Ceratotherium (Greek: "horn" (keratos), "beast" (therion)) is a genus of the family Rhinocerotidae, consisting of a single extant species, the white rhinoceros (Ceratotherium simum), as well as several fossil species.

== Taxonomy ==
Ceratotherium is more closely related to the genus Diceros (which contains the black rhinoceros) than it is to other living rhinoceroses, with the clade containing the two comprising the tribe Dicerotini (also spelled Diceroti) or subtribe Dicerotina.

An extinct relative, Ceratotherium mauritanicum, is known from the Pleistocene of North Africa and possibly the Pliocene of East Africa. Some authors have alternatively assigned the Pliocene East African remains to the species Ceratotherium efficax. Some authors have considered Ceratotherium mauritanicum to be the ancestor of the living white rhinoceros if the Pliocene East African material is included, though others who only include North African material have suggested that it instead represents a distinct offshoot not ancestral to the white rhinoceros.

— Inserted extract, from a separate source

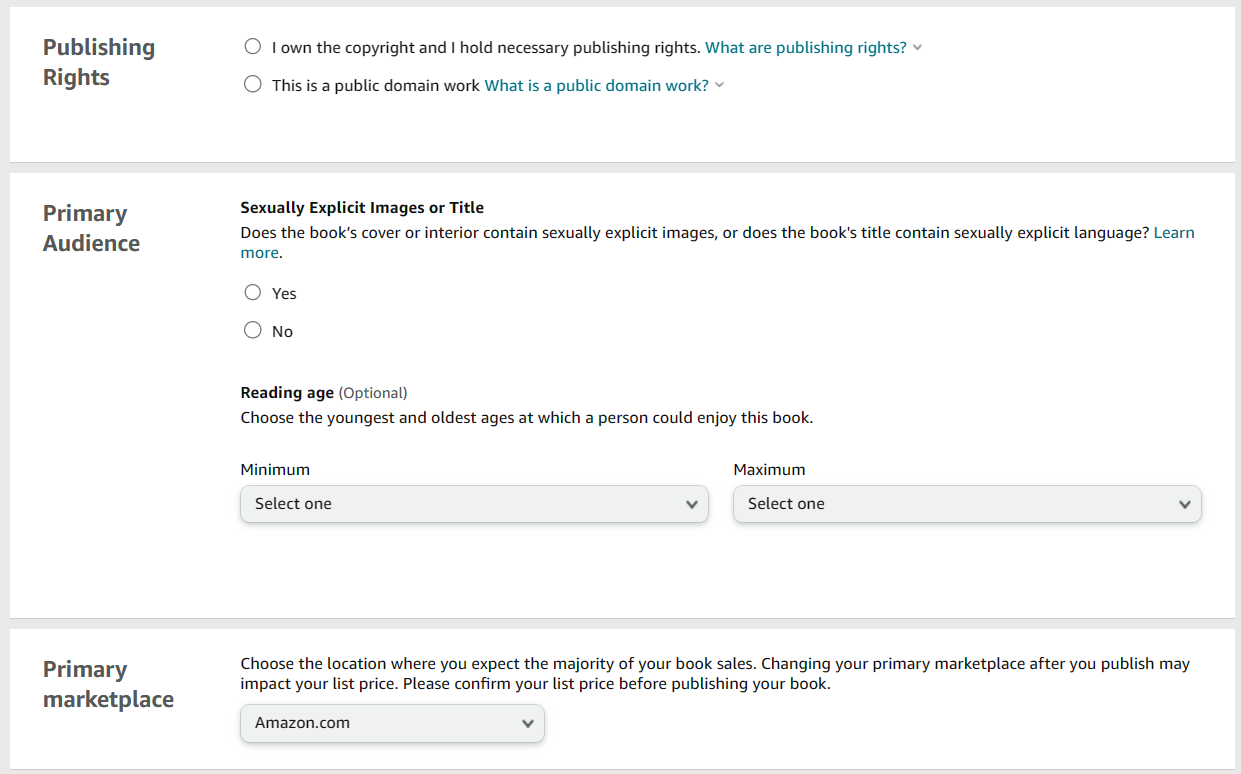Choose "Yes" for sexually explicit content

Another species known as Ceratotherium praecox with remains assigned to the species dating to the Late Miocene and Pliocene (around 7-3 million years ago) of East Africa is now considered a member of the related genus Diceros because of the type material probably belongs to this genus, though other material historically assigned to this species likely represents true Ceratotherium. The placement of "Ceratotherium" neumayri from the Late Miocene of Europe and Western Asia within the genus has been questioned, with it possibly more closely related to the black rhinoceros or ancestral to both the white and black rhinoceros, or an early offshoot away from these two species, with other authors assigning it to Diceros or to the monotypic genus Miodiceros.' Some authors have recognised the species Ceratotherium germanoafricanum for remains spanning around 3-1 million years ago in East Africa and suggest that this species may be ancestral to the living white rhinoceros, though other authors have considered it a subspecies of the white rhinoceros or assigned these remains to other species like C. mauritanicum.

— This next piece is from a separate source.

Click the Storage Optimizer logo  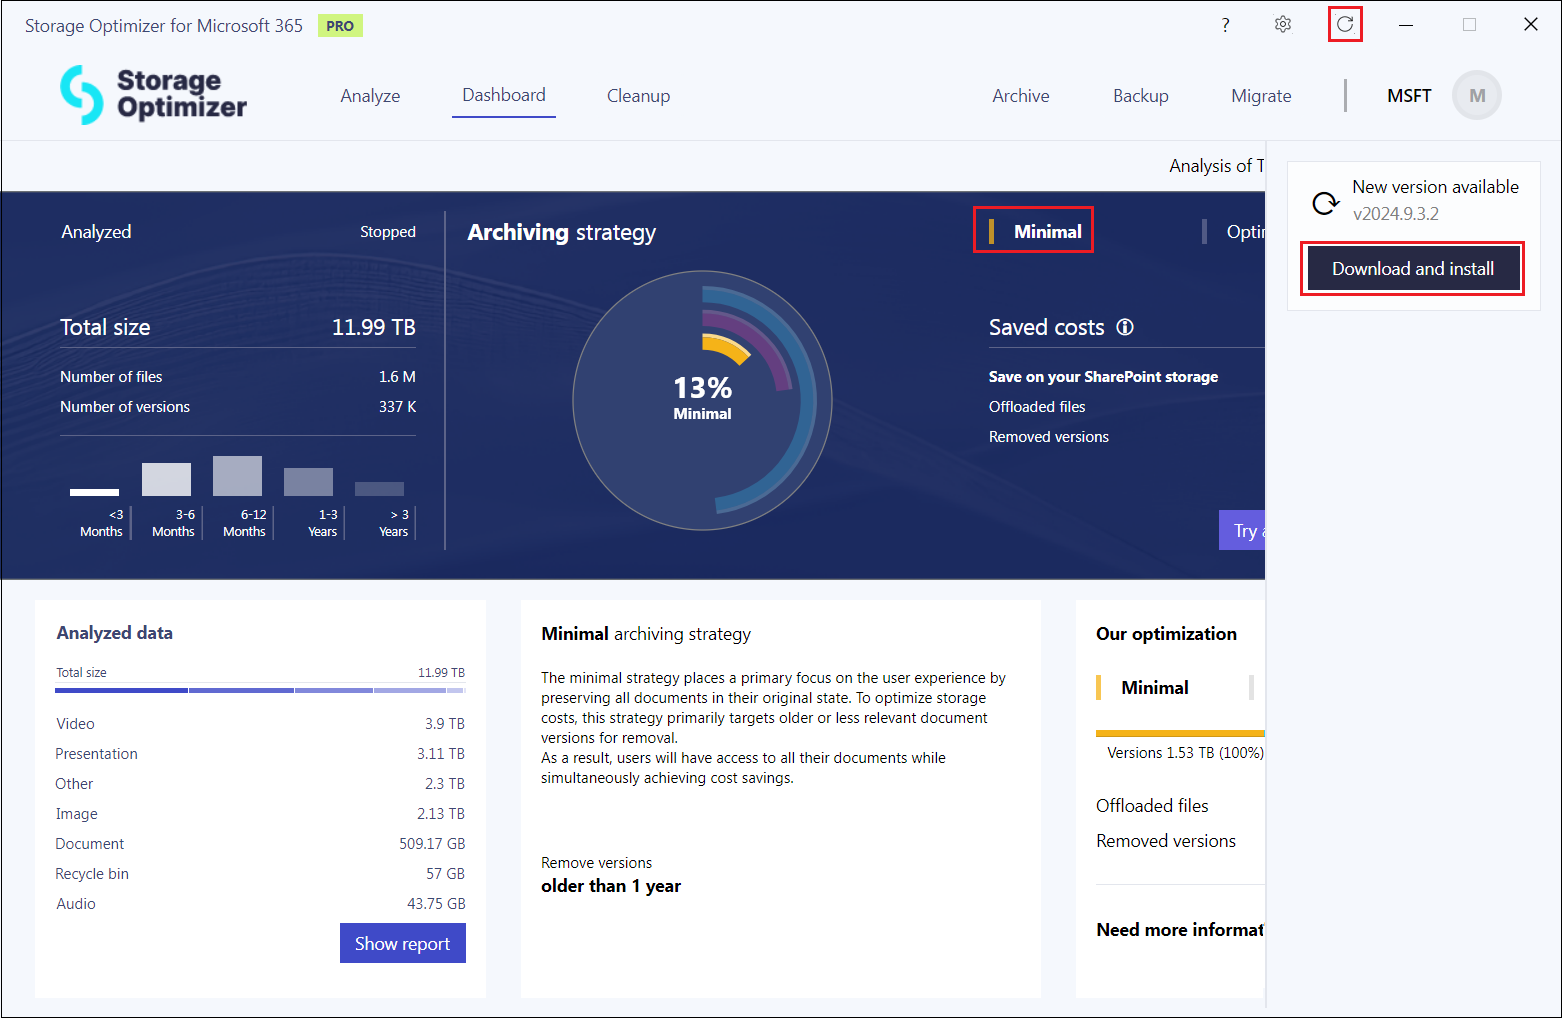click(x=153, y=95)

The species "Ceratotherium" advenientis is known from the Late Miocene of southern Italy (when it was still part of Africa). The species "Ceratotherium" douariense, known from the late Miocene of Tunisia, dating to around 7 million years ago, has been assigned to the genus by some authors. Its genus placement is disputed, with other authors placing the species in the genus Diceros as Diceros douariensis. The species Ceratotherium? primaevum has been reported from Algeria dating to around 10 million years ago, with other possible remains reported from East Africa (Ethiopia, Kenya).

The earliest remains of the white rhinoceros date to the Early Pleistocene in East Africa, around 1-2 million years ago, depending on what remains are included in the species.